Çin’e yönelik ABD ihracat politikasında görülen yaptırımlar çok geçmeden 2019 yılında Başkan Trump’ın aldığı ulusal acil durum kararı, kararnamesi ile ‘Hasım ülkelerde üretilmiş teknolojilerin’ ABD içinde kullanımını yaşamsal bir tehdit olarak ilan edilmesiyle başka bir boyuta evrildi. Çin şirketlerine-üreticilerine yönelik yaptırımlar sadece ulusal düzeyde değil aynı zamanda çok boyutlu, çok kontrollü ve diğer yabancı şirketlerin Çinli üretim zincirlerini de kapsama alan küresel nitelik kazanmaya başladı. Biden'ın Beyaz Saray'a gelişiyle Çin politikası dahil birçok konuda değişim bekleyenler, yeni yönetimin Trump'ın tarife korumacılığına ve Çin'e yönelik yaptırımlara son vereceğine inananlar yanıldı. Aksine, Biden yönetimi özellikle söz konusu teknoloji olunca Çin’e karşı daha da sertleşti. Çin’e yönelik başlatılan küresel boyuta taşınan teknoloji savaşının temel unsurlarından birisi de esas itibariyle batıdan Çin’e doğru akan teknoloji transferi kanallarının kesilmesidir. Bu bağlamda, Çin’de yatırım yapan yabancı şirketler, Çinli şirketlerin yurt dışında satın aldıkları-ortak oldukları veya işbirliği yaptıkları tüm teknoloji şirketleri mercek altına alınıyordu.
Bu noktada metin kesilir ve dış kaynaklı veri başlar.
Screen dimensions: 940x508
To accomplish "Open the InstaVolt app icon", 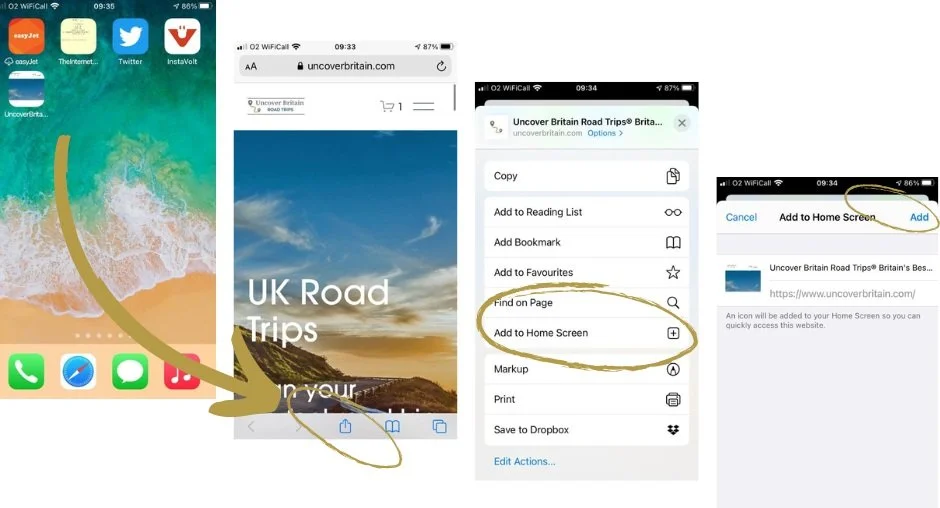I will tap(182, 36).
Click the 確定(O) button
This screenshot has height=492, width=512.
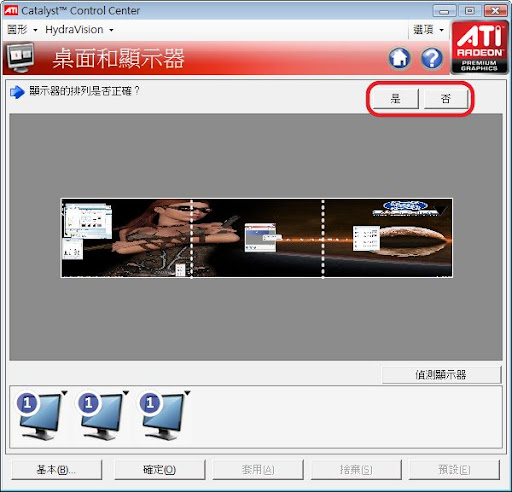click(x=159, y=470)
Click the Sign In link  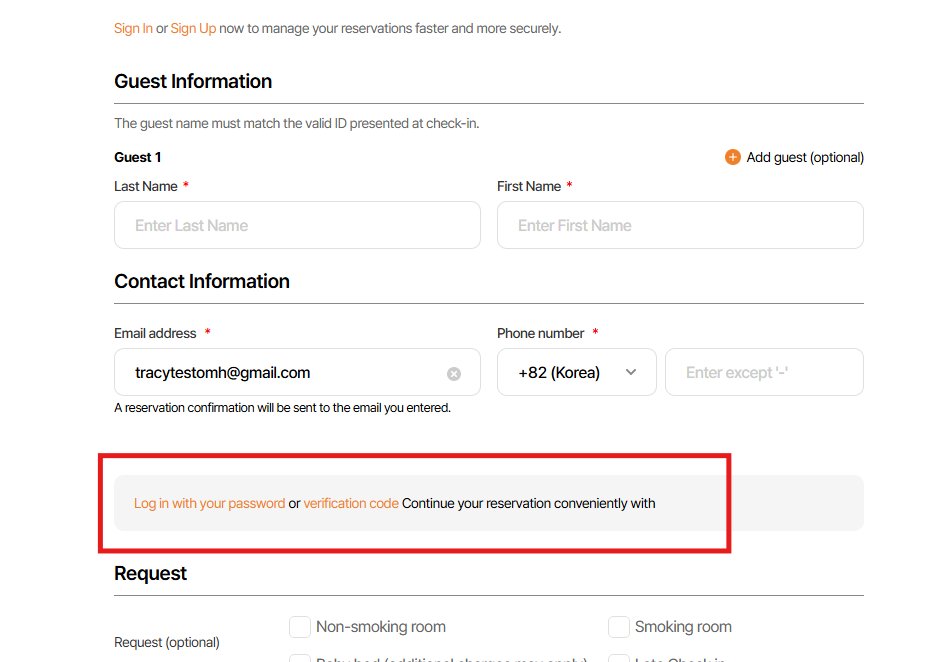pyautogui.click(x=133, y=28)
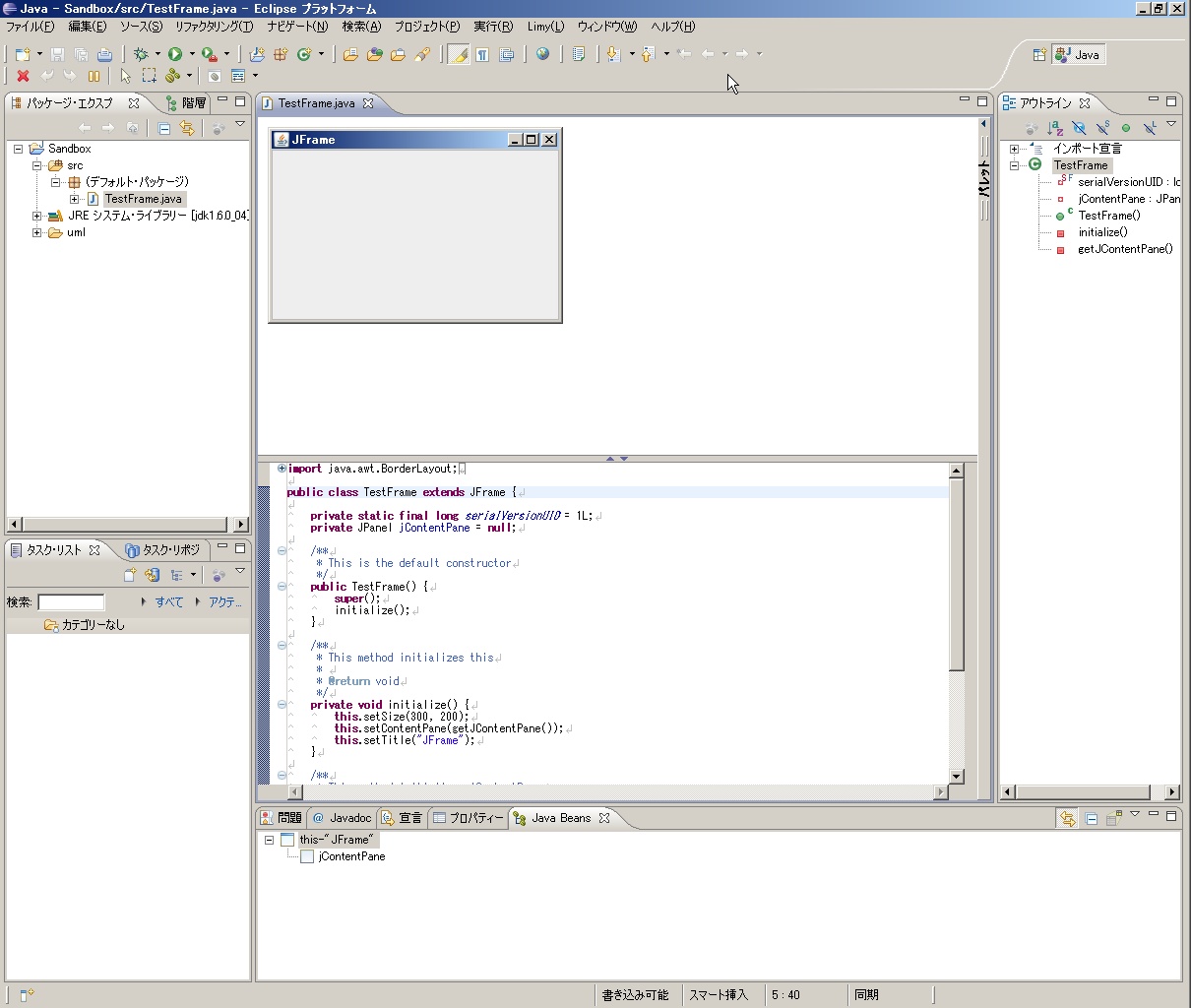Screen dimensions: 1191x1008
Task: Click the Save icon in toolbar
Action: click(x=57, y=54)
Diğer taraftan, ABD ve diğer ülkelerde okuyan Çinli öğrenciler, akademisyenler, araştırmacılar da Çin’e doğru yapılan bilimsel ve teknolojik bilgi akışının kesilmesi boyutuyla söz konusu denetimlerin-yaptırımların-yasakların kısacası teknoloji savaşının kapsamı içine alınmaya başlıyordu. Birçok çalışmada mevcut teknoloji savaşı büyük ölçüde yarı iletkenlerin teknolojik önemi ve değer zinciri ile açıklanmaya çalışılsa bile büyük resimde esas neden dijital teknoloji devriminin ekonomik-sosyal yapıyı dönüştürme gücü ve küresel rekabette liderliğin belirleyici faktörü, itici unsuru olmasıdır. ‘İleri Teknolojik’ üstünlük üzerinden ekonomik ve siyasi küresel güç olma iddiası aslında Çin'in düşük işçilik maliyeti, iş gücü sömürüsü ve geleneksel üretim-imalat sayesinde kazandığı 'dünyanın fabrikası' statüsünün ötesine geçmek için ortaya koyduğu yeni paradigma değişimi, Milli Devlet politikasıdır.
ABD ve Çin arasındaki teknoloji savaşı bir ticaret anlaşmazlığı olarak başladı, ancak kısa süre sonra 5G, yapay zeka (AI) ve yarı iletkenler gibi temel teknolojilerde liderlik savaşına dönüştü. Uzun yıllara dayanan güçlü teknoloji üniversiteleri, Ar-Ge ve inovasyon geçmişiyle ABD, on yıllardır küresel teknoloji lideri olmuştur, dünyada birçok alanda olduğu gibi teknoloji sektöründe de hegemonyasını kurmuştur, ancak ABD’nin bu küresel pozisyonuna tüm ağırlığı ve on milyarlarca devlet finansmanını ile Çin meydan okumaya başlayınca savaş kaçınılmaz hale gelmiştir. Bu nedenle Biden Yönetimi Çin’e yönelik teknoloji baskısını küresel boyuta taşımak için çok yoğun mesai harcamıştır. Bu itibarla, ABD teknolojilerine alternatif sağlayabilecek her ikisi de malzeme-makine üreten Hollanda ve Japonya ile Ocak 2023’de anlaşma yaparak söz konusu teknoloji savaşında bunları da yanına almıştır. Bu konuda, AB ülkelerinin tamamına yoğun baskı yapmaktadır. Ayrıca Tayvan ve Güney Kore gibi teknoloji geliştirmede güçlü ülkelerin birçok konuda olduğu gibi ABD’den farklı bir tutum içinde olacakları beklenmemektedir.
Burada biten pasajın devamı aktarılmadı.